Tensions involving the Strait of Hormuz, along with escalating US-Israel-Iran conflict, have driven global oil prices higher. Brent crude has repeatedly surpassed $100, with forecasts suggesting it could reach $120-$150 if disruptions continue. This price jump, over 40% recently, means higher per-barrel earnings for producers, a stark contrast to the roughly $65 average seen previously.

ONGC, India's largest crude oil producer with over 65% of domestic output, has seen its share price trade near its 52-week high. Oil India, the second-largest state producer, has also hit fresh highs and rallied nearly 10% recently. ONGC's market value is about ₹3.58 trillion with a P/E of 9.38, trading above its 10-year median. Oil India's market value is around ₹770-₹785 billion with a P/E of 13.47. Analysts largely hold a positive view, with ONGC receiving "Strong Buy" ratings and price targets suggesting over 20% upside. Historically, these stocks can rise 5-15% during geopolitical crises, though government actions can limit gains. The current spike has seen ONGC and Oil India shares gain 3-4% or more.

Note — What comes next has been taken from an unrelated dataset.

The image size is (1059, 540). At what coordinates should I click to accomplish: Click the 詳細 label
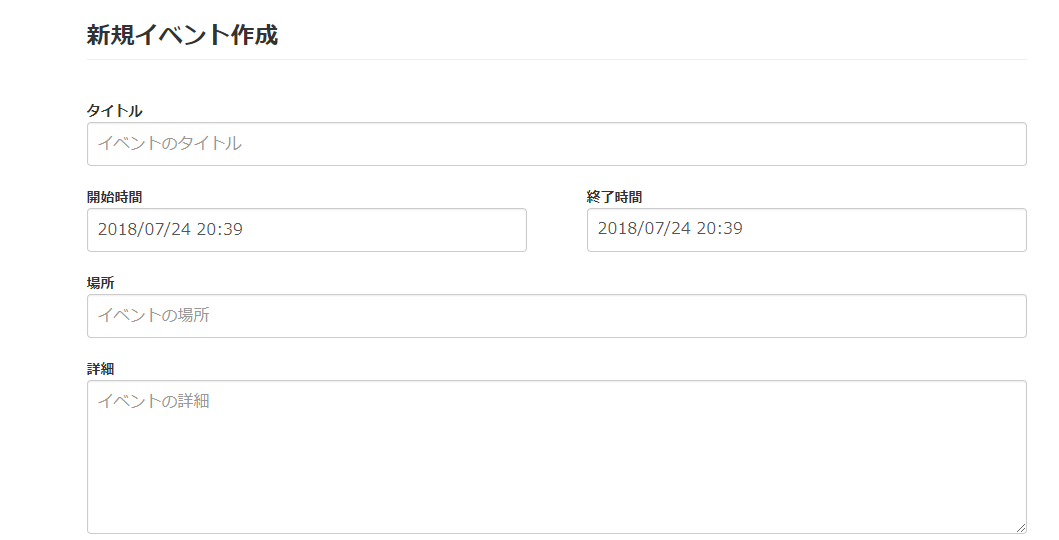click(x=100, y=369)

For India, which imports nearly 90% of its oil, higher crude prices carry significant economic risks. Inflation could rise by an estimated 0.5% for every $10 increase in crude, and the country's trade deficit is likely to widen.

Despite immediate benefits, sustained high oil prices could lead to lower global demand and economic slowdowns. India's government might impose a windfall tax on producers, similar to past actions, to curb profits. Private sector rivals like Reliance Industries and Vedanta's Cairn Oil & Gas offer competition. ONGC's current P/E of 9.38 is 29% above its 10-year median, suggesting its valuation might be stretched. The global shift to cleaner energy also presents a long-term challenge, prompting companies like Oil India to invest in areas like green hydrogen projects.

The future of high oil prices remains uncertain and depends on geopolitical de-escalation, the global economy's reaction to higher energy costs, and government policy. The energy sector shows a split: upstream producers benefit, while downstream fuel retailers face margin pressure from fixed retail prices.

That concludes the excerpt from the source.